If you have joined the ranks of those who must retake the exam, be reminded that you are in good company. Throughout history, many governors, members of Congress, mayors, attorneys general, military generals, law school professors, and judges have failed the bar exam as first-time test takers.


 
Hillary Clinton and the late John F. Kennedy, Jr., were two of the more famous politicos who were exposed as having failed their first bar exams--JFK, Jr., failed his second time around, as well--and Kathleen Sullivan, Stanford Law School's former dean and a renowned attorney in her own right, was one of more than 4,000 examinees who did not pass the California Bar Exam.

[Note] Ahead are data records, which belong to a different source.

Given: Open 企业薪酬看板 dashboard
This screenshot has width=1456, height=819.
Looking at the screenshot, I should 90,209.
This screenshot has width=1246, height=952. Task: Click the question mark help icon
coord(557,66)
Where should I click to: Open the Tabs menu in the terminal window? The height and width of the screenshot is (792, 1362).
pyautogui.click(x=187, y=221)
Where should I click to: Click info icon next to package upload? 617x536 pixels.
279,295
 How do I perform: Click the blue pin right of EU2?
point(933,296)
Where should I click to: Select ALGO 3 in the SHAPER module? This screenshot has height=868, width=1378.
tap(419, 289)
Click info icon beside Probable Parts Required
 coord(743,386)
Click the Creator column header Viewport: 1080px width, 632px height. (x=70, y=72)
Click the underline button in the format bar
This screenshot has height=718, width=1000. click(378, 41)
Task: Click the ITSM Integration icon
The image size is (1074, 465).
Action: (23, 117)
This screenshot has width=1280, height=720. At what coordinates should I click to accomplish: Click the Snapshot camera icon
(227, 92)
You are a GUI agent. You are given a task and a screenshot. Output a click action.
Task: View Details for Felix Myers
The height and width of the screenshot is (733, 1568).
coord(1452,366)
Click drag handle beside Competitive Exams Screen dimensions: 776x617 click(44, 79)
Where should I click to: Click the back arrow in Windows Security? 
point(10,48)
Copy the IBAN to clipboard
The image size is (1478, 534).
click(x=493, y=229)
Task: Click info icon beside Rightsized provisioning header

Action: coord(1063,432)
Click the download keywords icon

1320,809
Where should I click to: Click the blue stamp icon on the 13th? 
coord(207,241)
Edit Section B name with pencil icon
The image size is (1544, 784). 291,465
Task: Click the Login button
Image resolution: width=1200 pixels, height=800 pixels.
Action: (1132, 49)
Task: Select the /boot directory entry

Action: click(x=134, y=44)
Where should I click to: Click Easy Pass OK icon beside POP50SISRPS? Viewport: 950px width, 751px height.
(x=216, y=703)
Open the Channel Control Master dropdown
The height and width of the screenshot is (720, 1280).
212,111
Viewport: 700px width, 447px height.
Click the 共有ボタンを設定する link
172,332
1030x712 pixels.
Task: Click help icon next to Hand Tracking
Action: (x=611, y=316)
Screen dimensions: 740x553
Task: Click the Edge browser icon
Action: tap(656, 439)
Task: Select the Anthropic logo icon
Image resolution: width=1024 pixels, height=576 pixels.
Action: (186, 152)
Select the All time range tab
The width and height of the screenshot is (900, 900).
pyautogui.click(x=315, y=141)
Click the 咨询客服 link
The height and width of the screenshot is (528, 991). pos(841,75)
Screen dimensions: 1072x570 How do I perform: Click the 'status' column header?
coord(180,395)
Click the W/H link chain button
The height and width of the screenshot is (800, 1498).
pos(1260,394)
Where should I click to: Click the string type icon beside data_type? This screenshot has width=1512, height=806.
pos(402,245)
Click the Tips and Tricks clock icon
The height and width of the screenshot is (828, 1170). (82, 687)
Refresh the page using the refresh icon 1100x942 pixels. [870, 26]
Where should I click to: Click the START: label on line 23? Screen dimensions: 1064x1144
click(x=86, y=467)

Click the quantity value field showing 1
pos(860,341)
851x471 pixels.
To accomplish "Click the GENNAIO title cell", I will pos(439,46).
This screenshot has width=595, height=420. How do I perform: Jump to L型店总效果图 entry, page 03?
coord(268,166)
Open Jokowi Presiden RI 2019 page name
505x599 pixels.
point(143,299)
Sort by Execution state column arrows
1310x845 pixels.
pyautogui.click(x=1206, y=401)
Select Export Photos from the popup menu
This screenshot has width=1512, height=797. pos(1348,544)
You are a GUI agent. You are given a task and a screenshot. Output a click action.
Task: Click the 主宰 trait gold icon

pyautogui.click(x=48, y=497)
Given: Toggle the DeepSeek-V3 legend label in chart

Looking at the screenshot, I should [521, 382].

Practical Academic Support Services (PASS), a law school study aid and bar review company, recommends on its website, "Be smart and be a detective; figure out what you did and why you failed. Only when you know your weaknesses can you turn them around and get strong enough to pass."

PASS noted that examinees who scored low on the Multistate Bar Exam (MBE) likely do not have the necessary depth of knowledge about the law, did not successfully complete enough practice exams, or need more experience in critical thinking and legal analysis.

According to Edna Wells Handy, author of You Can Pass Any Bar Exam and founder of the Legal Skills Center of New York, "unfathomable law school grades and grading policies" can warp a test taker's expectations of the bar exam and influence a bar candidate's decision to not prepare him/herself adequately.

On the University of Dayton's Law School website, Handy states that many first-year law students study harder than they ever did during their undergraduate degrees and still receive the worst grades of their academic careers. When they fail to study, she writes, "they get the same grade.

"This absence of a direct connection between work expended and grade improvement often leads to belief that there are forces beyond a student's control accounting for the low grades--for example, 'the professor does not like me' or 'it's the curve.'"

By the time a law student enters her third year, she may no longer care about careful test preparation.

"Regrettably, too many of these third-year law students will approach the bar exam minimizing the importance of preparation and discounting their ability to control circumstances which will enhance their ability to prepare," writes Handy.

"They will resort to old study habits like cramming and passive study, which may have gotten them to the point of passing law school exams, but which are almost always counterproductive to passing the bar exam."

On the other hand, many first-time examinees who fail the bar have simply fallen victim to test anxiety.

"A little anxiety is a good thing," Handy says. "It keeps people motivated and alert. Too much, however, may result in dysfunction."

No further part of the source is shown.